The nuclear fuel cycle is pretty simple: plants get fuel assemblies shipped in by truck on a regular basis (weekly), they inspect it very closely by hand, then every 18 months or so they put the fuel assemblies in the reactor, where they get hot for 3 years give or take- so here's where it gets slightly more complicated: that fuel is very radioactive now and mist be shielded - water is a perfect shield! So they take the top off the reactor and set that aside - at this point the fuel in the reactor is covered by what water is above it in the reactor vessel an you are looking at hot dangerous fuel - but perfectly safe with plenty of water between you and it. So how do they get the fuel up and out of the reactor? They flood the whole space 32 feet above the lip of the reactor- there is a channel or tube from the reactor containment to the long term cooling pool. The fuel assemblies are either carried upright through the deep channel, or laid down and rolled through a tube- to the cooling pool ( a deep water filled thick concrete holding tank- FOR 10 YEARS. Just sitting there under water- harmless (yes they circulate the water, no it's not a huge deal if those pumps go down) We've been dry cask storing spent fuel since the mid 80s- never been and incident of any kind. No one is interested in spent nuclear fuel. And globally we generate about 2500tons a year- care to guess how much coal ash we make? (hint we have over 1,500,000,000 tons of coal ash in North America alone. There is enough UF6 stacked up in Paducah KT to generate all of US electricity for 1000 years-- give or take. Carbon free. We can get uranium out of seawater. That stuff is everywhere. There are places in Canada where every other rock you trip over is mostly uranium...

After the fuel assemblies have cooled there for a decade - they go into dry casks outside where they take up valuable parking spaces until such time as someone wants to reprocess that fuel into new fuel of burn it in a fast reactor. At this point we don't reprocess fuel because it would be many times more expensive than just burning new fuel- nuclear fuel is cheap (about a 1/5 of what running a gas plant costs) (a gas plant might burn 20% of its capital cost per year... (a $2B plant- just estimating $500,000,000 in fuel costs alone- same in nuclear $75,000,000)

Your statement that wind and solar are growing was it explosively? is absurd- wind and solar don't keep up with increased demand, are grossly unreliable, expensive and hideously slow to deploy- oh I can hear it now "nuclear takes too long" - also just not true when compared to RE - sure gas is 1/4 the build time- and cheaper (money is such a poor metric when it comes to life on Earth though- but hey that's just me) Long term straight up accounting - 15 years down the road nukes are cash cows.
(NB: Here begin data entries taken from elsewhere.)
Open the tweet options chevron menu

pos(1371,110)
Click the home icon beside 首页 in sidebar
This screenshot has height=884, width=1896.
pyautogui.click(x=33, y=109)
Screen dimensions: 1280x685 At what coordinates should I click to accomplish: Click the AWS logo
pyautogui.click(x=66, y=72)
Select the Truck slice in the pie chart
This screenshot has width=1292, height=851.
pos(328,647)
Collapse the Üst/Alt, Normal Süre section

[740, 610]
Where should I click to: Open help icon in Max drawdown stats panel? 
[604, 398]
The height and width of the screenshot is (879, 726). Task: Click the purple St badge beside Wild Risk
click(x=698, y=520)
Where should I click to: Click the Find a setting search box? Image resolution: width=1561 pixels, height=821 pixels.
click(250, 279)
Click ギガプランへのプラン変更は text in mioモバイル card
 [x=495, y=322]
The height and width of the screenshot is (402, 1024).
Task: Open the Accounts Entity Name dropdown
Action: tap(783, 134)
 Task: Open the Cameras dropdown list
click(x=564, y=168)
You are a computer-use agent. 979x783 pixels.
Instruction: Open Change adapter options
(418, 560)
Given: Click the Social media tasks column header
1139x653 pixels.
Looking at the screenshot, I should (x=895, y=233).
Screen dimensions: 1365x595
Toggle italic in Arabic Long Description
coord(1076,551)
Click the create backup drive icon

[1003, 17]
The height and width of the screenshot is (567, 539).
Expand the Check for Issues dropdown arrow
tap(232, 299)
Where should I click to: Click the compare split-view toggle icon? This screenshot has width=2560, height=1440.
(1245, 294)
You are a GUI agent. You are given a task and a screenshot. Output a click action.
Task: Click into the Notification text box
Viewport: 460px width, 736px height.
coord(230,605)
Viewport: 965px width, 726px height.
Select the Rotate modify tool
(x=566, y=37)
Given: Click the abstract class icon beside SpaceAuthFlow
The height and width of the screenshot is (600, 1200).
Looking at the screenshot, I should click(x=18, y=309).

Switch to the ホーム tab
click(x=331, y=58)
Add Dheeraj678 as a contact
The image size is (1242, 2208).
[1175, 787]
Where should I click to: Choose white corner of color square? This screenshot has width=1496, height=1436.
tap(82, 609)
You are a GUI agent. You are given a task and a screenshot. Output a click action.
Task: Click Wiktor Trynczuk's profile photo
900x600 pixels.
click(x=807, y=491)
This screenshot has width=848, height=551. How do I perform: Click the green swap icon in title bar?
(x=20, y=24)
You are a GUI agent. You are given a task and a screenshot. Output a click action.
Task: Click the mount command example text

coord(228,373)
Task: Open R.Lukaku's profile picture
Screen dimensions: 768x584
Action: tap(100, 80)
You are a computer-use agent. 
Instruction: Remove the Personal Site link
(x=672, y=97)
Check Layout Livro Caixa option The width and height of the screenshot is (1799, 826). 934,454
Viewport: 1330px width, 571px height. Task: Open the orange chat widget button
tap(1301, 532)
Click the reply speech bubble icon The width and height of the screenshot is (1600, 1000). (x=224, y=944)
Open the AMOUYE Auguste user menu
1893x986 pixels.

But we all know there is no straight up accounting when it come to nuclear (everything costs twice as much because of strangulating regulators that kill nuclear with fees (to wit a large portion of the $1.1B grant PG&E is getting to keep Diablo Canyon up and running will go straight back into the NRC- hundreds of millions of dollars in paper work which will amount to more than the cost of fueling that same plant. That is absurd.

No one ever mentions Price-Anderson. There's billions just sitting there.

Sorry to be so blunt Andrew but you need to, we need you to, up your game here and stand up for nuclear.

Emissions first, peace and justice will follow.